"finally, I have a Memex!" 02.01.2005, 3:40 PM
There's an essay worth reading in the ny times book review this past sunday by Steven Johnson about a powerful semantic desktop management and search tool recently released for Macs. The software (called DEVONthink) not only helps organize and briskly sift through readings, clippings, quotes, and one's own past writings, but assists in the mysterious mental processes that are at the heart of writing - associative trains, useful non sequiturs, serendipitous stumbles. In effect, we now have a tool resembling the Memex device described in the seminal 1945 essay, As We May Think by visionary engineer Vannevar Bush. Working with the cutting edge technologies of his day - microfilm, thermionic tubes, and punch, or "Hollerith," cards - Bush pondered how technology might help humanity to manage and make use of its vast systems of information. His recognition of the basic problem is no less relevant today: "Our ineptitude in getting at the record is largely caused by the artificiality of systems of indexing." Fast forward to 2005. Now, the holy grail of search is the Semantic Web - moving beyond the artificiality of crude content-based queries and bringing meaning, relevance, and associations into the mix.
"Consider a future device for individual use, which is a sort of mechanized private file and library. It needs a name, and to coin one at random, ``memex'' will do.
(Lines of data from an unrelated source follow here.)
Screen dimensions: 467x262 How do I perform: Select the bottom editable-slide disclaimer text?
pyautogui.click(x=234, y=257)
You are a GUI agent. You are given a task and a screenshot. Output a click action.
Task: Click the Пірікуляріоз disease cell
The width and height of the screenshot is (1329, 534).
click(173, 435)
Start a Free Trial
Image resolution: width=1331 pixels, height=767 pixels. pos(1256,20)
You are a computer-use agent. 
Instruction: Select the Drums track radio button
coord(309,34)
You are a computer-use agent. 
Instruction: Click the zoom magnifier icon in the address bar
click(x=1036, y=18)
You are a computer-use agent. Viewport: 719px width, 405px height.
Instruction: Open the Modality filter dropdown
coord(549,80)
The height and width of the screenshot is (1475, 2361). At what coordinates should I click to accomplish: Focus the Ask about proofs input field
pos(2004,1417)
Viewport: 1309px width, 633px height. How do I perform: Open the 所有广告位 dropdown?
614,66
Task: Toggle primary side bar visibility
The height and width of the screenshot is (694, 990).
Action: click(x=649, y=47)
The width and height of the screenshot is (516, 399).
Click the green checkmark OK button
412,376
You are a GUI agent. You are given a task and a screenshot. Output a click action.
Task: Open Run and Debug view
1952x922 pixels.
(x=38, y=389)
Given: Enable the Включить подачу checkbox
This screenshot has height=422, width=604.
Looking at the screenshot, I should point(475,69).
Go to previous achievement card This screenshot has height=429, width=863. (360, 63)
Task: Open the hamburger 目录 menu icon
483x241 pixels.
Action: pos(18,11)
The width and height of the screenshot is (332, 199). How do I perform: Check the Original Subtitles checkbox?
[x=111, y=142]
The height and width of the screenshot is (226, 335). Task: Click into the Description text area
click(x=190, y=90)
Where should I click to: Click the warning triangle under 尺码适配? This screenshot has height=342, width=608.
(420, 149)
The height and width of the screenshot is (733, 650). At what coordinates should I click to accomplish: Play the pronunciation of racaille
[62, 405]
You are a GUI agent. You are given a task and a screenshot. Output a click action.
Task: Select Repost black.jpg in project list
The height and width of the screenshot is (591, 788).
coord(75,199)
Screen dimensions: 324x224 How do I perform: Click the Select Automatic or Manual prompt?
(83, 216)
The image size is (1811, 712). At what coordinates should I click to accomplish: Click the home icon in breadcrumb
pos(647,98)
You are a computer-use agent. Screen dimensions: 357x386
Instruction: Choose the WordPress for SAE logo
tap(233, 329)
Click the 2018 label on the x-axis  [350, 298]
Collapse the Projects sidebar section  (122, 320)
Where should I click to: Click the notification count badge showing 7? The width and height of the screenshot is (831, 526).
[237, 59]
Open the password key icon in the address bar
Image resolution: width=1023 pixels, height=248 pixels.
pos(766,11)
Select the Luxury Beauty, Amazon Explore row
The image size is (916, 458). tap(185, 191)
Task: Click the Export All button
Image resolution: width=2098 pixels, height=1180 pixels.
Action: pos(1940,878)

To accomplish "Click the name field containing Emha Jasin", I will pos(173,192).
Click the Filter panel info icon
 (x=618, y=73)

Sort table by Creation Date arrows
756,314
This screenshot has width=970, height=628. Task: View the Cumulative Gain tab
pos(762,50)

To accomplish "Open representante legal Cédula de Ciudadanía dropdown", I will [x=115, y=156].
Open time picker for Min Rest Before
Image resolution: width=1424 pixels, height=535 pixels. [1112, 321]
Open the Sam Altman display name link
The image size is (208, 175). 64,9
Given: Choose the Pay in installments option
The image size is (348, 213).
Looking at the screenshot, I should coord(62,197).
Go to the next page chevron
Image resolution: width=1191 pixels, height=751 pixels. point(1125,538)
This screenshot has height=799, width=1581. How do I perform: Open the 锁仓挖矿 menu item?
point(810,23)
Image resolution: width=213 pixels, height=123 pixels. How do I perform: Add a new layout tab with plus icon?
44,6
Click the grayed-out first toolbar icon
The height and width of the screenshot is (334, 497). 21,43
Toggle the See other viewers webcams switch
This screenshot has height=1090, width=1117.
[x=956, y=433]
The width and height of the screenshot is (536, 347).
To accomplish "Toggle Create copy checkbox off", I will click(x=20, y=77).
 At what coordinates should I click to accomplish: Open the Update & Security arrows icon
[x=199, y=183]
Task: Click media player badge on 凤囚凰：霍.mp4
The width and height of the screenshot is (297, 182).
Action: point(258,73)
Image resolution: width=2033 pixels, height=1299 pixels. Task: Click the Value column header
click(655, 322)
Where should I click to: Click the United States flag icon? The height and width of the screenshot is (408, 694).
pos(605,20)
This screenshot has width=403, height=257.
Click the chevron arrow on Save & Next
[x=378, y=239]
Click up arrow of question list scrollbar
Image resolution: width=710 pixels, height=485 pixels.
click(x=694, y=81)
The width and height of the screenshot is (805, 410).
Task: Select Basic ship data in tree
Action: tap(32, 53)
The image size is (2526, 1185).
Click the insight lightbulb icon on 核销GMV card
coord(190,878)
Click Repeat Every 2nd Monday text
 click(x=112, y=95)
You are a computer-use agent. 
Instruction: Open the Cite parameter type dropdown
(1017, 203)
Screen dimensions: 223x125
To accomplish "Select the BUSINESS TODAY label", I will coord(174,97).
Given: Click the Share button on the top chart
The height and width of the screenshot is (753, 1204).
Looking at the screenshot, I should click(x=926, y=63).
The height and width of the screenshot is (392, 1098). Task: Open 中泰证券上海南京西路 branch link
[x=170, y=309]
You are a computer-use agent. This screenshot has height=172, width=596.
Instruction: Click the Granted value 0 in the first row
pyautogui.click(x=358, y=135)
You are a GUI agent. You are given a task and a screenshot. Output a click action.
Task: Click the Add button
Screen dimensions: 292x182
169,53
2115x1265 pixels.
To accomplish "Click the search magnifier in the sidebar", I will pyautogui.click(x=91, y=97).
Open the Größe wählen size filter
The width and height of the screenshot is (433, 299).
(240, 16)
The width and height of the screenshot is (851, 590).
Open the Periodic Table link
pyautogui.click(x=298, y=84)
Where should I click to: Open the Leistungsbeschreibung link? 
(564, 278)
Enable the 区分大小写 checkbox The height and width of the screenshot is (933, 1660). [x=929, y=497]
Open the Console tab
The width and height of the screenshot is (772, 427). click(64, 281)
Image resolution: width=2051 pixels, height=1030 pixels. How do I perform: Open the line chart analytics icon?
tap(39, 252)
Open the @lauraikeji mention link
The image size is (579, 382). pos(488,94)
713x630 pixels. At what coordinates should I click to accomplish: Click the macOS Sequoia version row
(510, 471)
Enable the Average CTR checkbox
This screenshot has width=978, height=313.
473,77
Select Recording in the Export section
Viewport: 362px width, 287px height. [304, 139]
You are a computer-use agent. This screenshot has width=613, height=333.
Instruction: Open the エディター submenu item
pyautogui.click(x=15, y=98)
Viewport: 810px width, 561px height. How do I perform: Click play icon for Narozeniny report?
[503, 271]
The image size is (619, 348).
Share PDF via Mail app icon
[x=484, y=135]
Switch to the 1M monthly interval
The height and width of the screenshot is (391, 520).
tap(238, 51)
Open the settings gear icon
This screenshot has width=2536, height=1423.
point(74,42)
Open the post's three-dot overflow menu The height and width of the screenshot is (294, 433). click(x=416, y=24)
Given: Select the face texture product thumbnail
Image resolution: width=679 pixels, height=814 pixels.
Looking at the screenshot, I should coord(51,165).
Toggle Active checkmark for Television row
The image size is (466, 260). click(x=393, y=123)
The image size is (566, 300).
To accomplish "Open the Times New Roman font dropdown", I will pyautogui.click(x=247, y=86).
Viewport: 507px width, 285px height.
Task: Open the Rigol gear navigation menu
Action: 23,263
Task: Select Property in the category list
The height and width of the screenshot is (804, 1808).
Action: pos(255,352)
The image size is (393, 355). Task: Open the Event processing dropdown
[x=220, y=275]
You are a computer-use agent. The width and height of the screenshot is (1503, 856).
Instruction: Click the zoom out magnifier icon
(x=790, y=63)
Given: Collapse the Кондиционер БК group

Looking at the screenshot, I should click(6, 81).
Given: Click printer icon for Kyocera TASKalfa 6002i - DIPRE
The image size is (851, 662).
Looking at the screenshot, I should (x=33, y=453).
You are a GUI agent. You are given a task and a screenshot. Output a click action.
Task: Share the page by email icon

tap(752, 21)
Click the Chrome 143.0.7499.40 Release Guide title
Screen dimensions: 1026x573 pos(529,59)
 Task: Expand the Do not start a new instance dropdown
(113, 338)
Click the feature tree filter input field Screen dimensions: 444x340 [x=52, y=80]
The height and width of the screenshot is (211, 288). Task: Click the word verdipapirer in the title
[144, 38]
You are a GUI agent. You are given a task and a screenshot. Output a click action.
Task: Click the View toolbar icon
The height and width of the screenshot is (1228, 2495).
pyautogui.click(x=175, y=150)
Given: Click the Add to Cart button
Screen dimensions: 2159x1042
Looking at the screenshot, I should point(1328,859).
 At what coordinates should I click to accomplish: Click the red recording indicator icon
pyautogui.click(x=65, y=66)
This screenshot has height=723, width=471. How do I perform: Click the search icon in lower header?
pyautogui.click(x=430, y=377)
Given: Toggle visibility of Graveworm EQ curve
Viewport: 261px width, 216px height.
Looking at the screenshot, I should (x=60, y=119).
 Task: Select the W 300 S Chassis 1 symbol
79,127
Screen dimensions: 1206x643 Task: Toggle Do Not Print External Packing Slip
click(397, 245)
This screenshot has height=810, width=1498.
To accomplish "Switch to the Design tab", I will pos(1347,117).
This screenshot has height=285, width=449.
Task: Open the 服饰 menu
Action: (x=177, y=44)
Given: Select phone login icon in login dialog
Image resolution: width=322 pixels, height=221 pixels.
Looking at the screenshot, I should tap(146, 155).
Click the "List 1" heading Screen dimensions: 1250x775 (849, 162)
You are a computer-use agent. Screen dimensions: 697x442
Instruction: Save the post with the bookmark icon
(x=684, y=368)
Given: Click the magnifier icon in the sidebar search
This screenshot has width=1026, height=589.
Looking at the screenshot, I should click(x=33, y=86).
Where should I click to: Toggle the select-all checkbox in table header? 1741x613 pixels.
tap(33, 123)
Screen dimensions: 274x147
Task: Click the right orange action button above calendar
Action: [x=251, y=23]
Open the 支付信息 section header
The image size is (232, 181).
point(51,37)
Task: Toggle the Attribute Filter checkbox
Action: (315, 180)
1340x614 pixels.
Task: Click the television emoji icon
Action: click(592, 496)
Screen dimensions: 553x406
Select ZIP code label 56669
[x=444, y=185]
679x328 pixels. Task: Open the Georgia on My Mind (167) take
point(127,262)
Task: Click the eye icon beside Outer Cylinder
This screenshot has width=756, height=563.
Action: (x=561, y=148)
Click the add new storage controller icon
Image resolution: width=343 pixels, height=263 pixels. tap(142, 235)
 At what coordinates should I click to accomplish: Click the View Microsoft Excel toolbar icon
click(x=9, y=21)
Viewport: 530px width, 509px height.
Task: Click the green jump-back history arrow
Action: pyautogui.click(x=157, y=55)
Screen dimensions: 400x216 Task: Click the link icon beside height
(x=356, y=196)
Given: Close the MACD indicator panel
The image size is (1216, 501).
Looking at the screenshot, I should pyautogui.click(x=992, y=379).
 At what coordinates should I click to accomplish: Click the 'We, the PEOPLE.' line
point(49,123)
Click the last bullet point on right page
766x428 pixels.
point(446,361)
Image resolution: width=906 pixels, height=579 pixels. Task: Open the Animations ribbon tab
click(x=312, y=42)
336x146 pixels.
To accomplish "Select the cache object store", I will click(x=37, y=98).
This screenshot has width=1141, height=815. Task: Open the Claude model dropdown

A memex is a device in which an individual stores all his books, records, and communications, and which is mechanized so that it may be consulted with exceeding speed and flexibility. It is an enlarged intimate supplement to his memory." - Vannevar Bush
It's quite suggestive that DEVONthink's semantic search function can to an extent be trained, taking the obnoxious little puppy on Windows search toward its full potential - a sleek, truffle-tuned hound. When Johnson loads his body of work onto the computer, the hound picks up the distinctive scent of his writing, which in turn suggests affinities, similarities, and connections to other materials - truffles - that will find their way into later works.
Says Johnson on his latest blog post, which goes into much greater detail than the Times piece:
"I have pre-filtered the results by selecting quotes that interest me, and by archiving my own prose. The signal-to-noise ratio is so high because I've eliminated 99% of the noise on my own."
But it is significant that DEVONthink is not useful for searching entire books (the author's own manuscripts notwithstanding). Currently, the tool is ideal for locating chunks of text that fall within the "sweet spot" of 50-500 words. If your archives include entire book-length texts, then the honing power is diminished. DEVONthink is optimal as a clip searcher. File searching remains a frustrating enterprise.
Johnson makes note of this:
"So the proper unit for this kind of exploratory, semantic search is not the file, but rather something else, something I don't quite have a word for: a chunk or cluster of text, something close to those little quotes that I've assembled in DevonThink. If I have an eBook of Manual DeLanda's on my hard drive, and I search for "urban ecosystem" I don't want the software to tell me that an entire book is related to my query. I want the software to tell me that these five separate paragraphs from this book are relevant. Until the tools can break out those smaller units on their own, I'll still be assembling my research library by hand in DevonThink."
Another point (from the Times piece) worth highlighting here, which relates to our discussion of the networked book:
"If these tools do get adopted, will they affect the kinds of books and essays people write? I suspect they might, because they are not as helpful to narratives or linear arguments; they're associative tools ultimately. They don't do cause-and-effect as well as they do 'x reminds me of y.' So they're ideally suited for books organized around ideas rather than single narrative threads: more 'Lives of a Cell' and 'The Tipping Point' than 'Seabiscuit.'"
And what about other forms of information - images, video, sound etc.? These media will come to play a larger role in the writing process, given the ease of processing them in a PC/web context. Images and music trump language in their associative power (a controversial assertion, please debate it!), and present us with layers of meaning that are harder to dissect, certainly by machine. It is an inchoate hound to be sure.